San Diego–based solar electric vehicle startup Aptera is making some pretty bold claims about its current prototype: namely, that it will be the “most efficient vehicle on the planet.” But the questions that surround the Aptera are not about its efficiency, but rather about whether it will make it into production at all.
According to reporting from Electrek, the Aptera prototype — a tiny, three-wheeled, spaceship-looking vehicle with solar panels on the roof — is currently undergoing wind tunnel testing in Italy to prove that it has the lowest drag coefficient of any car ever. And the specs look good. The Aptera has a teardrop shape with a pointed rear, all three wheels enclosed in aerodynamic pods, and a tiny frame, all of which could combine to create a record-breaking drag coefficient, as the company is predicting.
What remains to be seen with the Aptera is whether the car can actually make it to market. Despite having many preorders and EV enthusiasts eagerly anticipating its launch, Aptera is reportedly constantly strapped for cash. The company has undertaken a successful crowdfunding campaign to keep operations going, although Electrek reports it may have run afoul of the Securities and Exchange Commission in doing so.

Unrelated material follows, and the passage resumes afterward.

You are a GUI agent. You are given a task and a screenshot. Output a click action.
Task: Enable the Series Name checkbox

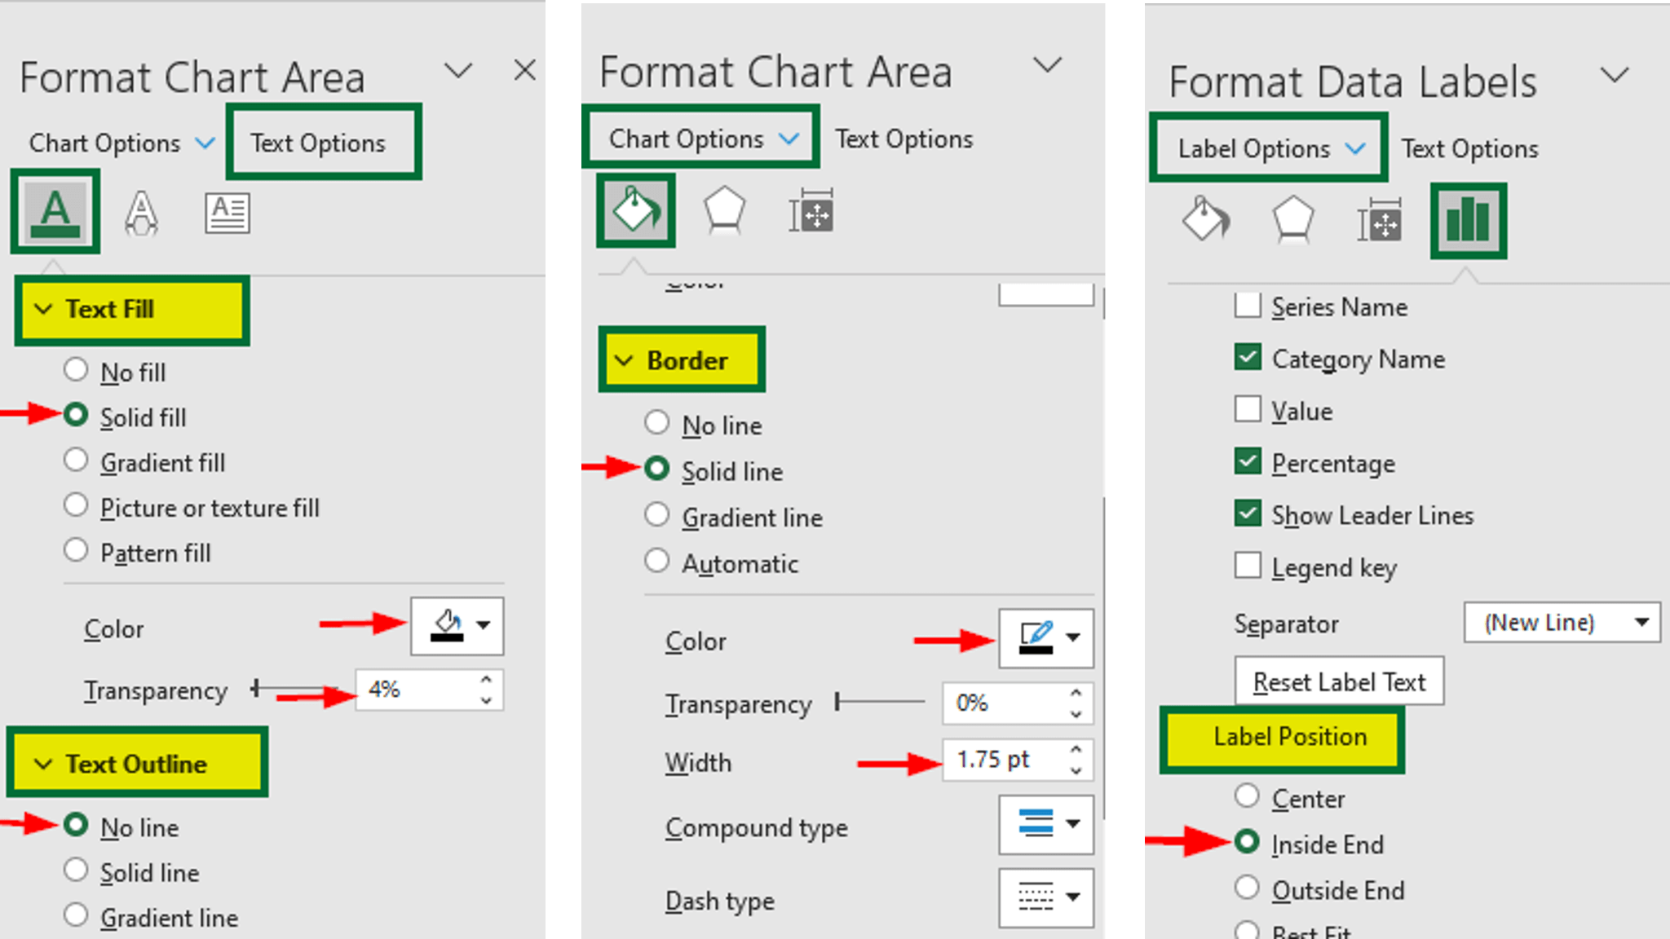[1248, 306]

Another reason for pessimism around Aptera is that the company has already gone bankrupt once, in 2011, and was forced to refund the preorders customers placed on a similar three-wheeled solar electric vehicle. However, the company rose from the dead in 2021 with its original founders still at the helm and most of its original concept intact. And a lot has changed in terms of the public’s acceptance of electric cars in the past decade, so it is perfectly plausible that Aptera may succeed this time doing the exact thing it failed at more than a decade ago.
Electrek’s commenters had mixed reactions to the new Aptera updates.

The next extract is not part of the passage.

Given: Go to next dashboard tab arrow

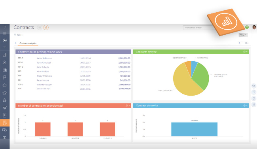Looking at the screenshot, I should [240, 43].
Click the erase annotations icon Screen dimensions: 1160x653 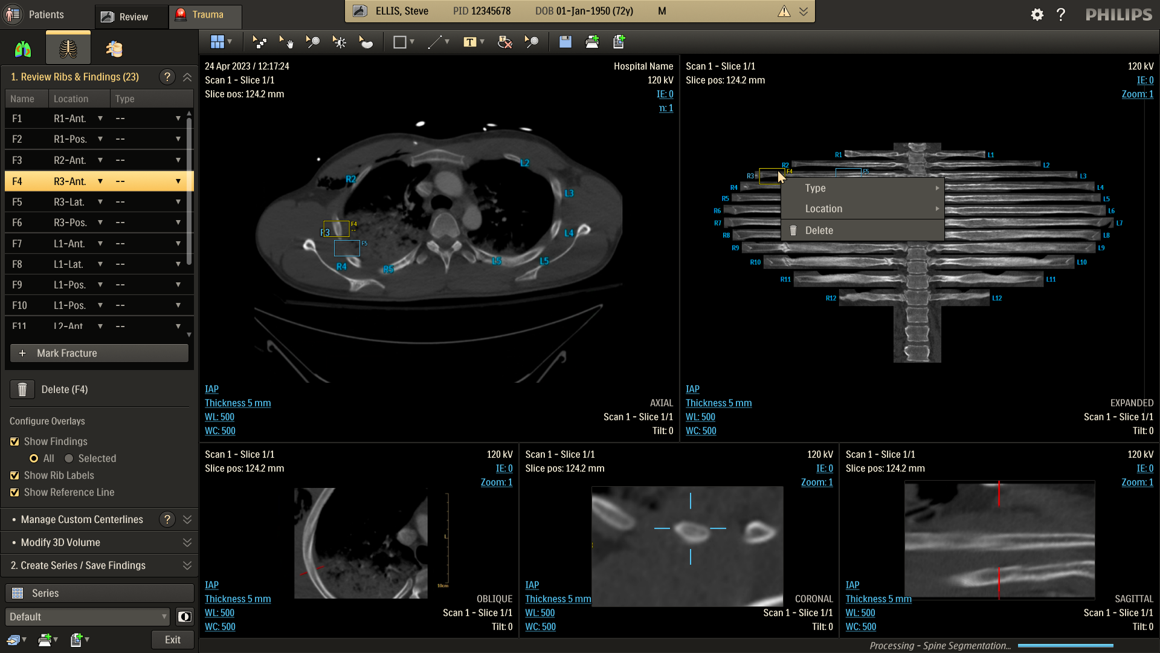click(504, 42)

“I truly would love to see Aptera succeed. Their success would after all incentivize other manufactures to start incorporating solar technology into EVs, which seems like such a natural step in EV technology,” wrote one commenter.
“Problem is, it’s NOT a car, won’t pass any safety testing as a result, and may even require a helmet in states like California,” wrote another. “Call me when it is no longer in vaporware stage and has some sort of safety rating. Not holding my breath.”